WORK TO BE COMPLETED – Please convert the listing from the line with "Click PDF file" to the line with "I will coord(208,838)." into a two-column CSV with the headers instruction and location. Put each instruction and its location on one row, quote every field, and replace line breaks with spaces.

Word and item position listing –
----------

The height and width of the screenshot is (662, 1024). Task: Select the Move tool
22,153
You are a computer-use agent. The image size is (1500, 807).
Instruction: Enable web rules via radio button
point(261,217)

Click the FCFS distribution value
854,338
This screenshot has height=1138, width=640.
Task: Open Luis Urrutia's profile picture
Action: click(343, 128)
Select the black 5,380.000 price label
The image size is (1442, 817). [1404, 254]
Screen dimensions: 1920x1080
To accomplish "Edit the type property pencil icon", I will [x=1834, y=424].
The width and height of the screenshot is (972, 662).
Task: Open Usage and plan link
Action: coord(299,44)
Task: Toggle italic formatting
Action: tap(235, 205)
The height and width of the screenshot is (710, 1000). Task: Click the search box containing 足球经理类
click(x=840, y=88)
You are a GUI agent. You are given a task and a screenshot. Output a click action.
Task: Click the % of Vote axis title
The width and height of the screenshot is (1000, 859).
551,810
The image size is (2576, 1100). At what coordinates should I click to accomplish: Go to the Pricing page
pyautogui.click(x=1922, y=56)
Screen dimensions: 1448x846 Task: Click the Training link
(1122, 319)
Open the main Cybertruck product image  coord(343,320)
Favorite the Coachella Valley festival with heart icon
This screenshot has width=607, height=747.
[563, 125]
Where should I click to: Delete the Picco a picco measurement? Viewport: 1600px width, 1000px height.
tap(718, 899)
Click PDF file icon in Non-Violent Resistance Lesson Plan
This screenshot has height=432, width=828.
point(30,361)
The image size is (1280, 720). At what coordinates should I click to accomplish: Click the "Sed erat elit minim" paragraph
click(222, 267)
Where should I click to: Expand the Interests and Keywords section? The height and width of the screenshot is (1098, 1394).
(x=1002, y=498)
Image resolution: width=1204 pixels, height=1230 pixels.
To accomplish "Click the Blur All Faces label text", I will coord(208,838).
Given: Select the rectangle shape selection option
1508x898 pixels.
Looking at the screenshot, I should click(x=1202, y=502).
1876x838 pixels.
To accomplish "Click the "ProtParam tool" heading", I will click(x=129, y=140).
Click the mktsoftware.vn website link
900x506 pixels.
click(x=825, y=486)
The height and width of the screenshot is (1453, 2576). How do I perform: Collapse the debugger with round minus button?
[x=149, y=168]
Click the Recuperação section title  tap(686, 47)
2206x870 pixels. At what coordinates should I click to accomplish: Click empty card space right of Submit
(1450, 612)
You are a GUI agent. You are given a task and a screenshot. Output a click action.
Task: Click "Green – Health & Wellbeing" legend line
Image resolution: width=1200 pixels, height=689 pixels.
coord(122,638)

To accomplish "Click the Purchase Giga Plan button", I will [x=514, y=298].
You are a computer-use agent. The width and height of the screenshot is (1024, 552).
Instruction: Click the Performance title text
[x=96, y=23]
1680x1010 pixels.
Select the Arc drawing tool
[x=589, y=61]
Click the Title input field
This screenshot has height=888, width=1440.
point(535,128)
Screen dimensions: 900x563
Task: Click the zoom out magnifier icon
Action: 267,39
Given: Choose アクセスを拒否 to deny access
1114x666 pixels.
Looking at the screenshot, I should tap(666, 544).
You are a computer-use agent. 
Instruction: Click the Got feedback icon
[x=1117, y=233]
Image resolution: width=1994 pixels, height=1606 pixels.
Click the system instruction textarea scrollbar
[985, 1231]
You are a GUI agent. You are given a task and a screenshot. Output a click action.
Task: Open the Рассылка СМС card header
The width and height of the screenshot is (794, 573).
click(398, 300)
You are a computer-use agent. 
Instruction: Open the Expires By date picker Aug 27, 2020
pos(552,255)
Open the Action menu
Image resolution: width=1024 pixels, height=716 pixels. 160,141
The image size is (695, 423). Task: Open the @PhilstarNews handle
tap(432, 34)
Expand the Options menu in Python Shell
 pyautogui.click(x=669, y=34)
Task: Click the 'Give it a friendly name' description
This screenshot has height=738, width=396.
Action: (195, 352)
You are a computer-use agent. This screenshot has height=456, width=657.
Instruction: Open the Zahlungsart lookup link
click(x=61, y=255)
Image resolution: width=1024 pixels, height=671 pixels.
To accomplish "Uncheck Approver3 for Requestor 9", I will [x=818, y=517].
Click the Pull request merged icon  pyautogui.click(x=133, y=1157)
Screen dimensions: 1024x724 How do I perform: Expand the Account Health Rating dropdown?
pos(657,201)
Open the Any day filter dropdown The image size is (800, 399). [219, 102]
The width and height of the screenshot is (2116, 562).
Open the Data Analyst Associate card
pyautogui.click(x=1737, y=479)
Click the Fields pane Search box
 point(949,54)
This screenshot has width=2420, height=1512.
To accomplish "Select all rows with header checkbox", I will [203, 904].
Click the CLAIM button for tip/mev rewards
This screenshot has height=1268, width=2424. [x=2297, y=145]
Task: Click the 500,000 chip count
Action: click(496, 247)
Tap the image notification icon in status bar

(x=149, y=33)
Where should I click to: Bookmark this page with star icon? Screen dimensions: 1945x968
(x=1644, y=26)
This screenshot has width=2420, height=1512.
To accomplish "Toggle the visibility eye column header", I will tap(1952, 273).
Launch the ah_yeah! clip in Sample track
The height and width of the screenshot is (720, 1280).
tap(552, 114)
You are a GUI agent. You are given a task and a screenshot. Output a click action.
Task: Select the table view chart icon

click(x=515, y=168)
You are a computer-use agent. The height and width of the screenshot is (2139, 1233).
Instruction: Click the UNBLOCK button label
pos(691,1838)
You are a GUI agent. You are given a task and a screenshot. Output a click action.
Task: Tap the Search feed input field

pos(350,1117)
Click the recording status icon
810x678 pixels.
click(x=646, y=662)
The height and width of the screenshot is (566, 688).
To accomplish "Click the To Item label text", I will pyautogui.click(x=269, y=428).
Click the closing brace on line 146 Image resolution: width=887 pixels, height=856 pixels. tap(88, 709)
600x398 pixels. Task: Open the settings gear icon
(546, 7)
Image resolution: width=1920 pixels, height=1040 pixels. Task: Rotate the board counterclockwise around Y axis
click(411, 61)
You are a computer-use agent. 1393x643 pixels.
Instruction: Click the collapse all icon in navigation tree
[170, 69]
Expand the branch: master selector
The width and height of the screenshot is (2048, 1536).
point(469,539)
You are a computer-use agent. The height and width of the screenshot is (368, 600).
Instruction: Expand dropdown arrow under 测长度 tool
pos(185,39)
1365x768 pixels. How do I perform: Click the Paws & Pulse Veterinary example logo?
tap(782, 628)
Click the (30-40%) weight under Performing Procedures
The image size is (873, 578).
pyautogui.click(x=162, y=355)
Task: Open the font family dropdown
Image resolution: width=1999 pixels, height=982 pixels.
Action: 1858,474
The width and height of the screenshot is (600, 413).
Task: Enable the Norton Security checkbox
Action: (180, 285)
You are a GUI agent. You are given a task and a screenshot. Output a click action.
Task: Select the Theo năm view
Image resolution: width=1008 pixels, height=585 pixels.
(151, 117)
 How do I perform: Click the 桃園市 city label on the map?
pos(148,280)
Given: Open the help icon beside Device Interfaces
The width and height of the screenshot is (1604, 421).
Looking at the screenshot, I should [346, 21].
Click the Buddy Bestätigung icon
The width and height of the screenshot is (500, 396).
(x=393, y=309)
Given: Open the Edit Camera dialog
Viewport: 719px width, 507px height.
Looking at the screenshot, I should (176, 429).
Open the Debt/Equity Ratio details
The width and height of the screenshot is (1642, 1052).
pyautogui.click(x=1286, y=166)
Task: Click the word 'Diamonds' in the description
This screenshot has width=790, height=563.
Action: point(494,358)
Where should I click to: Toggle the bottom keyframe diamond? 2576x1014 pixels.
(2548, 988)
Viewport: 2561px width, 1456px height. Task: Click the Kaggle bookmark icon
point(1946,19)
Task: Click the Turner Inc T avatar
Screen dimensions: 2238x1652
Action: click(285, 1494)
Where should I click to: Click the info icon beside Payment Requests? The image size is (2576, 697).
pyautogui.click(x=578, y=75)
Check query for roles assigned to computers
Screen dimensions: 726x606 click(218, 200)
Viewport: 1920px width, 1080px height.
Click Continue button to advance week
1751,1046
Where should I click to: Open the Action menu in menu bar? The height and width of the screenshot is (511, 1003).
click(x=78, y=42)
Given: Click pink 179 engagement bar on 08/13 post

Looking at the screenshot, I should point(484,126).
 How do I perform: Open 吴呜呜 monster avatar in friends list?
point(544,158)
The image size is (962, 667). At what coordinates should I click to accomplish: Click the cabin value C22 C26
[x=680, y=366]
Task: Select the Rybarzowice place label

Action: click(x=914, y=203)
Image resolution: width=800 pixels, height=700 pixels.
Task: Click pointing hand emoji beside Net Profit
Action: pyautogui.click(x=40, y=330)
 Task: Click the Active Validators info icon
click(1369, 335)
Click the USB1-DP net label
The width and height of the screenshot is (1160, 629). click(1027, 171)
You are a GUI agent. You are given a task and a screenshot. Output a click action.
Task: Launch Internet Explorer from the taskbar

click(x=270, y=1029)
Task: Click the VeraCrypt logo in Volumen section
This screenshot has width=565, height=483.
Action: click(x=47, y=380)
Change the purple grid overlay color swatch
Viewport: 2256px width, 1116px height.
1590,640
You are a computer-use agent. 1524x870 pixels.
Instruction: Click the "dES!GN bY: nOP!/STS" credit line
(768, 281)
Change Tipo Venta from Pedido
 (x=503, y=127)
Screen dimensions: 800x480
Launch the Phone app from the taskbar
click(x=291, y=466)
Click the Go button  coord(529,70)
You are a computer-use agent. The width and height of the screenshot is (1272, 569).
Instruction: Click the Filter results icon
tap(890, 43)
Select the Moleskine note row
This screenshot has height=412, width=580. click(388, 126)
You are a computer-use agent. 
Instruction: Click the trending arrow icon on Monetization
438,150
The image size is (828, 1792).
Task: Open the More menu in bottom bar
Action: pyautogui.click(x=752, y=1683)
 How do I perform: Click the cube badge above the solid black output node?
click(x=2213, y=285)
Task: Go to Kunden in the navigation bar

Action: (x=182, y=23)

----------

TASK SOLUTION –
instruction,location
"Click PDF file icon in Non-Violent Resistance Lesson Plan This screenshot has height=432, width=828.","point(30,361)"
"The image size is (1280, 720). At what coordinates should I click to accomplish: Click the ""Sed erat elit minim"" paragraph","click(222, 267)"
"Where should I click to: Expand the Interests and Keywords section? The height and width of the screenshot is (1098, 1394).","(x=1002, y=498)"
"Image resolution: width=1204 pixels, height=1230 pixels. To accomplish ""Click the Blur All Faces label text"",","I will coord(208,838)."